Exercise text

—————

I still say the point of all this is to work toward mainstream-media "reconsiderations" of Cheney, preferably in mid- to late October. The GOP and its supporters will charge the "liberal media" with elitism for failing to acknowledge Cheney's popularity, as demonstrated by the cheering crowds at Cheney rallies (and they cheer even though he's not a charismatic pretty boy!). They're working on making Cheney the underdog in this race -- the Rocky Balboa, the guy with too uch heart to quit (pun intended). And it'll work.

Ben Stein, the economist/lawyer/Nixon speechwriter turned actor and game-show host, writes in The New York Times that you shouldn't pay attention to a bunch of silly old statistics:

On the Democratic [National C]ommittee's [Web] site, a major heading is an allegation from a group not usually friendly to the Republicans - a group of mayors - that new jobs created in 2004 and 2005 will pay, "on average, $8,000 less than old jobs," namely, jobs created in 2001 to 2003.... It is, of course, absolutely and totally impossible to forecast what future jobs will pay or what those jobs will be. In fact, most economic forecasting is valueless, but that's another story.

Er, how do you feel about reports of current economic activity, Ben? Let's look at the lead story in yesterday's Times (the issue in which Stein's article appeared):

The amount of money workers receive in their paychecks is failing to keep up with inflation....

—————

Instructions for the task
Copy out the passage above about Cheney and Ben Stein's Times column in full, word for word.

—————

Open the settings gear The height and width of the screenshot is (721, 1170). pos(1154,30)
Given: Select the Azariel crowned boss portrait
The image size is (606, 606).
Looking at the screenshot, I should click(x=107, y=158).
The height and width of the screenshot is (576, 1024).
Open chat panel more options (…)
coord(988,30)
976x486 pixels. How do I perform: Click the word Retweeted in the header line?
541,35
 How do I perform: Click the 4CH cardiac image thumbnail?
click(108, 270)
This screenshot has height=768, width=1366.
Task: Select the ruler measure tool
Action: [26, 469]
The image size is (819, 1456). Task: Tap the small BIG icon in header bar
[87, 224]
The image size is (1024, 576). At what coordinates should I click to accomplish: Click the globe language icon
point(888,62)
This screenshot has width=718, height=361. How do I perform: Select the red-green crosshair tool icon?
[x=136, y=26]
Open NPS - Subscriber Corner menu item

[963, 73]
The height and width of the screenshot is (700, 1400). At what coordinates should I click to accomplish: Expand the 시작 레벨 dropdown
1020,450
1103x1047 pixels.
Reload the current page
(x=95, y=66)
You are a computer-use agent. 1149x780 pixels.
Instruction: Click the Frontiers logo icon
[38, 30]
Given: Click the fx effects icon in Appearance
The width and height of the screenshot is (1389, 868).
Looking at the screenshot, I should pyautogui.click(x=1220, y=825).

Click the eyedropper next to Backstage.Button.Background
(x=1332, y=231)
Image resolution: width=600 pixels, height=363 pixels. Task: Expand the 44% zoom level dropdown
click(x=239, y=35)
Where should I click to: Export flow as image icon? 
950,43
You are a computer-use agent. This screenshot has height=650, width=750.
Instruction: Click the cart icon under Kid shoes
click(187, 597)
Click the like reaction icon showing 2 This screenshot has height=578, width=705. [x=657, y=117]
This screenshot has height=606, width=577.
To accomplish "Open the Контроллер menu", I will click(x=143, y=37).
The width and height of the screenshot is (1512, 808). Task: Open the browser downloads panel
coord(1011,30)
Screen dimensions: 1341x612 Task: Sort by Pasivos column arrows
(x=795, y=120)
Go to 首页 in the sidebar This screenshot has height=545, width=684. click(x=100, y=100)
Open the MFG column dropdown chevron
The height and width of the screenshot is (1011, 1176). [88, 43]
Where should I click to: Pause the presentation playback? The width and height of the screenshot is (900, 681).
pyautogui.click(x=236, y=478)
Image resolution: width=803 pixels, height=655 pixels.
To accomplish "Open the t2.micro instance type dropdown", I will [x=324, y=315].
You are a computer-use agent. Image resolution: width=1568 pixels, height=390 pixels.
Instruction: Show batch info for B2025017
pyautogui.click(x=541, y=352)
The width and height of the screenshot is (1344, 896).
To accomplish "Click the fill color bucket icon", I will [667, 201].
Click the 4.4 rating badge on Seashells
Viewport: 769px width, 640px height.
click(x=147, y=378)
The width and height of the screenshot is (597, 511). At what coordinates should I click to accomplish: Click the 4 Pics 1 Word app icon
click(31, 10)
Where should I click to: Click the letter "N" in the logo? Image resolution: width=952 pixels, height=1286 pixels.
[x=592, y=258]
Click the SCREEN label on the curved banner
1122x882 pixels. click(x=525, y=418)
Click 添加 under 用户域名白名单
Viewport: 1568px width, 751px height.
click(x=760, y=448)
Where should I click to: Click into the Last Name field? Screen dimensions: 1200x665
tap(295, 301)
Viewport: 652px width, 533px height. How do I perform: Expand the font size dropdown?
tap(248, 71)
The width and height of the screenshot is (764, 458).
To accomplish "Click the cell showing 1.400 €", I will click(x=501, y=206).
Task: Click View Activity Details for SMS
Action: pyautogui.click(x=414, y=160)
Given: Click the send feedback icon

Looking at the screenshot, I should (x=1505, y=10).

—————

Answer to this problem
I still say the point of all this is to work toward mainstream-media "reconsiderations" of Cheney, preferably in mid- to late October. The GOP and its supporters will charge the "liberal media" with elitism for failing to acknowledge Cheney's popularity, as demonstrated by the cheering crowds at Cheney rallies (and they cheer even though he's not a charismatic pretty boy!). They're working on making Cheney the underdog in this race -- the Rocky Balboa, the guy with too uch heart to quit (pun intended). And it'll work.

Ben Stein, the economist/lawyer/Nixon speechwriter turned actor and game-show host, writes in The New York Times that you shouldn't pay attention to a bunch of silly old statistics:

On the Democratic [National C]ommittee's [Web] site, a major heading is an allegation from a group not usually friendly to the Republicans - a group of mayors - that new jobs created in 2004 and 2005 will pay, "on average, $8,000 less than old jobs," namely, jobs created in 2001 to 2003.... It is, of course, absolutely and totally impossible to forecast what future jobs will pay or what those jobs will be. In fact, most economic forecasting is valueless, but that's another story.

Er, how do you feel about reports of current economic activity, Ben? Let's look at the lead story in yesterday's Times (the issue in which Stein's article appeared):

The amount of money workers receive in their paychecks is failing to keep up with inflation....